[Stored data]

==================================================

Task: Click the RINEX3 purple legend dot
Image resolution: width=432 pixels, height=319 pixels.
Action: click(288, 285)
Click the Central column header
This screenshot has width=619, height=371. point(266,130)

==================================================

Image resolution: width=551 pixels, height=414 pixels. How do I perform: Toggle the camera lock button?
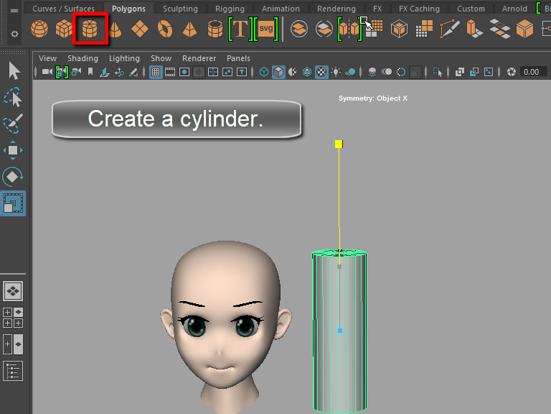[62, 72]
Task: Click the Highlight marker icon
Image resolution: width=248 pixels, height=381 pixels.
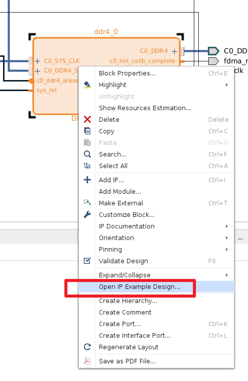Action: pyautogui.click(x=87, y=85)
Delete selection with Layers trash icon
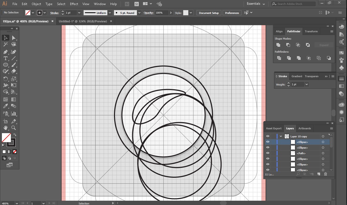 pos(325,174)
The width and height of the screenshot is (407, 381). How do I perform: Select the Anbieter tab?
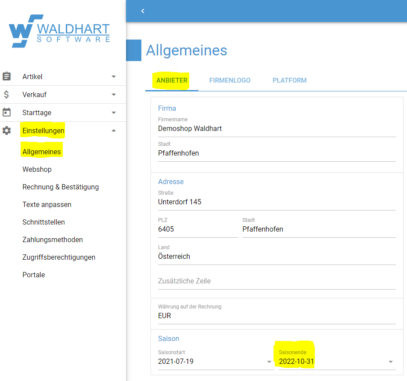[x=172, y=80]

==================================================

Work through the entries, filtering for the string "Task", and copy each line that holds it.

- **Finished exercise**:
Task: Click the RINEX3 purple legend dot
Task: Click the Highlight marker icon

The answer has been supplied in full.